That’s right, it was a compulsion from
even my earliest childhood memories. I can remember wanting to do it
from the time I was a young kid. I can recall having that urgent
feeling, and indulging it almost constantly—even when people were
watching, and in inappropriate locals. With the rare exceptions of brief
reprieves brought about through times of deep reflection, or even
because of anger at myself for doing it so much, it was something I just
couldn’t control. Church attendance helped, but even there I found I
would quickly fall prey to my urges, sometimes with embarrassing facial
expressions that went with my relief.
As I left puberty and teenage
carelessness behind, things got better for a while. Unfortunately, it
didn’t last. When I finally met the love of my life, my ex-wife Cindy, I
was so happy! But things fell apart quickly as I would continue to do it
in the quiet of the night, every single night, without fail. There were
times where I didn’t even notice I was doing it! It was that common.
Sometimes I even tried to rationalize that it was a normal life
function, but I knew better. The worst part was that my late-night
activity would awaken my wife. Needless to say, she grew tired of it. I
denied it for a very long time, but she knew better. She was awakened
far too often, irritated beyond words. I couldn’t help it, or so I
thought.
It turns out, however, that with God’s
help, I have learned to control myself with increasing skill and
effectiveness. I know we are all sinful from birth, and that God
forgives us, but I have prayed and prayed for the power to commit sin
less often. Unfortunately, I also know that our sin is the sin of Adam
and Eve, original sin, and that no matter how hard we try, there is no
way that we can live perfectly, purely. Saint Augustine pointed out that
we accidentally hurt others, we kill animals to eat and live; we consume
natural resources to stay warm. We are sinful by our very breath, and
for this I carry constant guilt.
Back to my story, and to the hope that I
have to offer my fellow addicts. Through prayer, and the sheer power of
the Holy Spirit, I have made great strides in fighting the fight, and
quelling my addition. I am not cured, nor will I ever be completely
cured, but there is hope.
As of this writing, I can now refrain
from breathing for over two minutes. Halleluiah! Praise God! The sinful
breath of life, the pneuma through which we live and propagate our
unworthy human existence—founded upon sin—may continue to be a demon I
have to fight, but it no longer owns me, thanks to God’s help.
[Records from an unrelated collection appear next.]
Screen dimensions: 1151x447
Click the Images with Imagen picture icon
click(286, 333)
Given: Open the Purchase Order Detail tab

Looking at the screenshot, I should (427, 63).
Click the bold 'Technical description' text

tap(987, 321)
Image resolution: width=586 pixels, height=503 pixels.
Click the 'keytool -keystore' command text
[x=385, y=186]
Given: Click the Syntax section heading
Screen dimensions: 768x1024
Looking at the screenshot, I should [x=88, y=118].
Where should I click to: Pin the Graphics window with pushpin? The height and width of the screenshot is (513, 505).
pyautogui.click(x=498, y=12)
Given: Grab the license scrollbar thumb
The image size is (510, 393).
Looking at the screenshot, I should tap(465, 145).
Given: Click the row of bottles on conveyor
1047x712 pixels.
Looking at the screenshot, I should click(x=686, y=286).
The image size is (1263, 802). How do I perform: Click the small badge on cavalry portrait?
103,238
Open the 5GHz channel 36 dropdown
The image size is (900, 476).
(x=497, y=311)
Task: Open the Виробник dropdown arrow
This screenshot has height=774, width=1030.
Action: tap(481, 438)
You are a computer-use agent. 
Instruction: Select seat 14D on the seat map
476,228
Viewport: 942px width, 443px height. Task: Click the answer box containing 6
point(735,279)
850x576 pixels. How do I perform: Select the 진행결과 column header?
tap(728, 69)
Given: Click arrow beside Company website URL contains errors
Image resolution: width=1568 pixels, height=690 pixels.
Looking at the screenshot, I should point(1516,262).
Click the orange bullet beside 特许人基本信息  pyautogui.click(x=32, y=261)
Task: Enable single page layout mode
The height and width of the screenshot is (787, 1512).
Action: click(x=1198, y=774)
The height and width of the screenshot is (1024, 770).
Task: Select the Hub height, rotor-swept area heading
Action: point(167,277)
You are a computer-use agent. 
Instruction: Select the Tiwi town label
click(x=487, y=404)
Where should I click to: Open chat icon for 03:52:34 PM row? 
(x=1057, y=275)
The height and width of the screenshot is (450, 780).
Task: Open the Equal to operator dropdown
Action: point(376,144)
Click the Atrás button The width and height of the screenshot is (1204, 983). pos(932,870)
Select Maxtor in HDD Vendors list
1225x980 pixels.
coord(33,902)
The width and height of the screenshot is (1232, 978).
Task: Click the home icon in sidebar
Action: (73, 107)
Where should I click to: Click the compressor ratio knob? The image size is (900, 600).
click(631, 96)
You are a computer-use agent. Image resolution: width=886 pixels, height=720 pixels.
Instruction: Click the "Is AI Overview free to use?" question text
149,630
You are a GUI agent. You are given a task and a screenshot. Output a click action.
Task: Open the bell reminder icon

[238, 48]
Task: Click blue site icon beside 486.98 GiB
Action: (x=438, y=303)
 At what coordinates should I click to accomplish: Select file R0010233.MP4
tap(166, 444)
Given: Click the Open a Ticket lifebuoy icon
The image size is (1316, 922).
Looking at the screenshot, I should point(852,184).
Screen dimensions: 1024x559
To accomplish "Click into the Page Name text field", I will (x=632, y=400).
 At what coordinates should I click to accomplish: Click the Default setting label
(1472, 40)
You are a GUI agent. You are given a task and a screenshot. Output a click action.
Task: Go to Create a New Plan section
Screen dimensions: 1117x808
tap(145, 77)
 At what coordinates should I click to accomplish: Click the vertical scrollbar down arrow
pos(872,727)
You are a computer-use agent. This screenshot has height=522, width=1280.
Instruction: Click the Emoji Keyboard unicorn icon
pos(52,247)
And believe me, if I can do it, so can
you. Indeed I have found new life, and I’m happy to report that I have
remarried a wonderful woman of faith. Unlike before, when my breathy
snoring awakens her, I have the joy of knowing that through her love she
understands my illness, accepts me as I am, and forgives me for my
sinful nature. But she works with me to make me a better person. I am
blessed that during the day, sometimes she even holds the timer for me
as I undergo my daily attempts at greater breatlessness, and holiness.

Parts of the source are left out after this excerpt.